Mencoba Merangkai Kata

Apa yang mau Disombongkan dalam Hidup ?

24 Sep 2017 - 17:19 WIB

Kehidupan ini akan terus berjalan seiring perjalanan waktu, semua yang hidup di dunia ini memiliki berbagai macam persoalan dan tingkatan kondisi kehidupan mulai dari segi ekonomi, strata sosial, gaya hidup dan sebagainya. Namun satu hal yang pasti bahwa kehidupan tidak akan selamanya di dunia ini, akan berakhir dan menemui garis finish yang disebut dengan kematian, tidak ada yang abadi dan kekal di dunia ini, kecuali hanyalah sang pencipta. Pada saatnya kita akan kembali menghadapnya.

Apapun kondisimu hari ini, patut bersyukur. Karena yakinlah apapun keadaan kita sekarang itulah yang terbaik menurut Tuhan, jangan lihat keadaan orang lain yang kita anggap mereka lebih berbahagia daripada kita, belum tentu karena kita tidak pernah ikut campur urusan mereka. Syukuri yang miliki, jangan merasa iri dengan yang dimiliki oleh orang lain.

Lantas, jika keadaan kita adalah sama di mata Sang Pencipta, apa yang mau kita sombongkan dalam hidup ini ? pangkat yang mau kita sombongkan ? setinggi-tingginya pangkat finishnya adalah pensiun, kecantikan yang mau kita sombongkan, sudah tua masihkah kita cantik ???. Kekayaan yang mau kita sombongkan, harta tidak akan dibawa mati.

Terhadap apa yang kita miliki hari ini, bukan untuk kita sombongkan.
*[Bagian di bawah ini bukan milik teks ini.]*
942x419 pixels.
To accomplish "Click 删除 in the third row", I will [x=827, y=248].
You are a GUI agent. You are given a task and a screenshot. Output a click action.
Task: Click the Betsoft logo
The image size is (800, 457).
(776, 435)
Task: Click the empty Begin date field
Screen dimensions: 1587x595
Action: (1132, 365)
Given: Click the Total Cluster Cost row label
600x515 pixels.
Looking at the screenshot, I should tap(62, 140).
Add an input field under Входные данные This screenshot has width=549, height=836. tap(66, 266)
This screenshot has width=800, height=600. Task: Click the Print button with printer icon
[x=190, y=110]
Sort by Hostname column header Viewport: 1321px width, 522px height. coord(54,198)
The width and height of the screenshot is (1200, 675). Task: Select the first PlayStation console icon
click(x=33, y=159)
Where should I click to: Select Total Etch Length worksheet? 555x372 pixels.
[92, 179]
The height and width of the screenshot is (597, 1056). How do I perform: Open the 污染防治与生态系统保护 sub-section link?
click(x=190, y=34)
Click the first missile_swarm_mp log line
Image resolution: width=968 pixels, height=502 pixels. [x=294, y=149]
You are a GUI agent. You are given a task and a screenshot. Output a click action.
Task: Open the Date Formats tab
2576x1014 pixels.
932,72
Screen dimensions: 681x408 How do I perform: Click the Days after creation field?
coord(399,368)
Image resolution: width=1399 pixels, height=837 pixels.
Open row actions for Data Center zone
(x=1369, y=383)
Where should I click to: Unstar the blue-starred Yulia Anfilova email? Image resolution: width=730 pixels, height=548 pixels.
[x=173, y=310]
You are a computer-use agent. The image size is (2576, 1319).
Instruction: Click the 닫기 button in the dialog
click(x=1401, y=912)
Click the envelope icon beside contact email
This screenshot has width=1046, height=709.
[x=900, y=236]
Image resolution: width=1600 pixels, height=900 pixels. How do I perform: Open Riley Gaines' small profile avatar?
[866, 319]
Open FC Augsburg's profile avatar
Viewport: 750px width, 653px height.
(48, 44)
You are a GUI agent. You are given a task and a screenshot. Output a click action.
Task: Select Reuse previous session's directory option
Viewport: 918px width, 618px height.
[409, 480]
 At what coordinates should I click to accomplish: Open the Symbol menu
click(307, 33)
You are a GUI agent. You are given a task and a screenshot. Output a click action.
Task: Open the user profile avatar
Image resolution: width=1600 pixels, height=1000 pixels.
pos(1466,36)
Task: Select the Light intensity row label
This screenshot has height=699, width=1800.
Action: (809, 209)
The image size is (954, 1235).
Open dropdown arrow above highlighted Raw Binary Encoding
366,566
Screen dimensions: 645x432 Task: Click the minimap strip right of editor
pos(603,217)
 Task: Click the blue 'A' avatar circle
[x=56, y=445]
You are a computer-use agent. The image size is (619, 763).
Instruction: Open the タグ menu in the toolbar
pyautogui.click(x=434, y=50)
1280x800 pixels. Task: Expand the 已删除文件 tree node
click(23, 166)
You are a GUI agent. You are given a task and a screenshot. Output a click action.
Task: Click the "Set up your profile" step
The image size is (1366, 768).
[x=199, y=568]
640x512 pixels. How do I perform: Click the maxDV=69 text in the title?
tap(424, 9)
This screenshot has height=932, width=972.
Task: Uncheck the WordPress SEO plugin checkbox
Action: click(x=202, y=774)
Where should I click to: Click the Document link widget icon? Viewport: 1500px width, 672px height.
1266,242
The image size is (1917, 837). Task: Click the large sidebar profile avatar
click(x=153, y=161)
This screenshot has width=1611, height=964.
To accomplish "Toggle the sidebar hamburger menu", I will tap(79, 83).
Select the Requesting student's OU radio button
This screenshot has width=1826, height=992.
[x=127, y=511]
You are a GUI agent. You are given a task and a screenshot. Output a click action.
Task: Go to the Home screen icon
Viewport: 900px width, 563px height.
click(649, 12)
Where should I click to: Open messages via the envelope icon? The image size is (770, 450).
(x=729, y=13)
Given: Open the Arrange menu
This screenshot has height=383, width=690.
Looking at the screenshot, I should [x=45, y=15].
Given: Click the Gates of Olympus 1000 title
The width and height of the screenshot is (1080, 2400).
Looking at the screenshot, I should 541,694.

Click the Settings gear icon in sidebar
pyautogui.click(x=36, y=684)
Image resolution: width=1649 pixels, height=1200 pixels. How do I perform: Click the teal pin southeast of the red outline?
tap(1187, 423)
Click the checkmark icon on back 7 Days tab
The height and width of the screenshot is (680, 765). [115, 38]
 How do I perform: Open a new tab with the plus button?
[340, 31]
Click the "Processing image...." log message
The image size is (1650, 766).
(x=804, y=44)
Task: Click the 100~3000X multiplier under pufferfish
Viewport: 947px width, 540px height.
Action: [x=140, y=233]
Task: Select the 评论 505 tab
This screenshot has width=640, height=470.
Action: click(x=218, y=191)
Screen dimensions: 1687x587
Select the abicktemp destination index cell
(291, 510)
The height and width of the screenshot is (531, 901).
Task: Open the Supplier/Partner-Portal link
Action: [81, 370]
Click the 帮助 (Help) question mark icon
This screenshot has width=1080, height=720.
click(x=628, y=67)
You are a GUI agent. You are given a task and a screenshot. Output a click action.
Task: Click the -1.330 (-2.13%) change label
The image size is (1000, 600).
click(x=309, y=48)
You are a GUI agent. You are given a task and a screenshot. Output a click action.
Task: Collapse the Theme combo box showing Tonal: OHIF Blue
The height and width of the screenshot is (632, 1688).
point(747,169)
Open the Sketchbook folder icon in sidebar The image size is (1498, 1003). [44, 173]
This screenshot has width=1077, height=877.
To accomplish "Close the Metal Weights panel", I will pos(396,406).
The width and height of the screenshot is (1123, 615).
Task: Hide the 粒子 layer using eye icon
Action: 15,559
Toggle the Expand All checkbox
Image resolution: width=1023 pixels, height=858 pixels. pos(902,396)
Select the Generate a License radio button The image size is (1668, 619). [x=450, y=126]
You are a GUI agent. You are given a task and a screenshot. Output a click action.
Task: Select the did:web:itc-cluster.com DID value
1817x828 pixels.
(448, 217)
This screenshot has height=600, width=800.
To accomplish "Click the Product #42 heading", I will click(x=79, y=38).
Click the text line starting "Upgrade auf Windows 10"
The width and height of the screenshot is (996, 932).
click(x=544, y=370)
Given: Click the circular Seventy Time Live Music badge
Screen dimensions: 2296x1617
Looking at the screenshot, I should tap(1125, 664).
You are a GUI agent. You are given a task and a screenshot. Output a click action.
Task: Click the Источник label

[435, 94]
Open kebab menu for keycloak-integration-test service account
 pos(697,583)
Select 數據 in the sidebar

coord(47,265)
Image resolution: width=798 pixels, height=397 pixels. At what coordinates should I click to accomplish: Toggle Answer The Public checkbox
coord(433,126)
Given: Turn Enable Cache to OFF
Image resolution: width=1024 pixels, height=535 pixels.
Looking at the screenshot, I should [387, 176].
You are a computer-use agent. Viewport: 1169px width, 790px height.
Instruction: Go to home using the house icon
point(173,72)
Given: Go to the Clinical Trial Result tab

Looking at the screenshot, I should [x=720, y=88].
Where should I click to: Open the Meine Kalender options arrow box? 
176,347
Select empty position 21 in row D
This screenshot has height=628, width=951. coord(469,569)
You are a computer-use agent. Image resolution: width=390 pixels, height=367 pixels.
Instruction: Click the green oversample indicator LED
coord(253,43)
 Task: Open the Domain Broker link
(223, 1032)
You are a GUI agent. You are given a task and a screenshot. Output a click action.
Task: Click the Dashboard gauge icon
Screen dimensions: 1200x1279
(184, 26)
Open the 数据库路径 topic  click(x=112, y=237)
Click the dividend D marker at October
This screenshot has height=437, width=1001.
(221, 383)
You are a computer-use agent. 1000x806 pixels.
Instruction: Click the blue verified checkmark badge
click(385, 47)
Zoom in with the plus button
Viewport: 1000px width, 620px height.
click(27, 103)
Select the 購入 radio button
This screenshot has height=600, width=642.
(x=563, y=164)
Semua yang kita miliki adalah titipan, bahkan tubuh dan roh yang ada dalam tubuh kitapun merupakan titipan dan pada akhirnya akan kembali kepada yang menitipkan yaitu Sang Pencipta. Jika semua sudah diminta kembali oleh Sang Pencipta, sehebat dan sekuat apapun kita semua menjadi tidak berdaya di hadapan-Nya.

Lalu, bagaimana caranya kalau semua yang  kita miliki tidak untuk disombongkan ? setidaknya inilah dua hal yang harus kita ingat saat semua puncaknya dunia serasa sudah kita miliki :

Pertama, ingatlah selalu bahwa kehidupan adalah sementara dan ada alam yang kekal abadi selamanya yakni kehidupan sesudah kematian, itulah alam baru bagi kita dan akan kekal abadi disana. Jika kita selalu mengingat itu semua maka tidak ada yang pantas untuk kita sombongkan dalam hidup ini, kita kecil dan bukan apa-apa dibandingkan dengan yang memberikan kehidupan ini.

Kedua, ingatlah selalu bahwa semua yang kita anggap kita miliki, adalah titipan dan akan diambil oleh yang menitipkan, namanya titipan tidak akan pernah abadi bersama kita. Contohlah si tukang parkir yang di titipkan sebanyak dan semewah berbagai macam kendaraan, tetapi mereka tidak pernah sombong dengan kendaraan yang mewah tersebut, karena mereka menyadari betul, bahwa semua itu adalah titipan dan akan kembali diambil sama yang menitipkan. Begitupun kehidupan ini pada akhirnya semua akan kembali pada sang pemilik yakni Tuhan yang Maha Esa.

Demikianlah artikel ini, semoga bermanfaat untuk kita semua termasuk penulis yang menuliskannya, terimakasih atas perkenan membaca tulisan ini.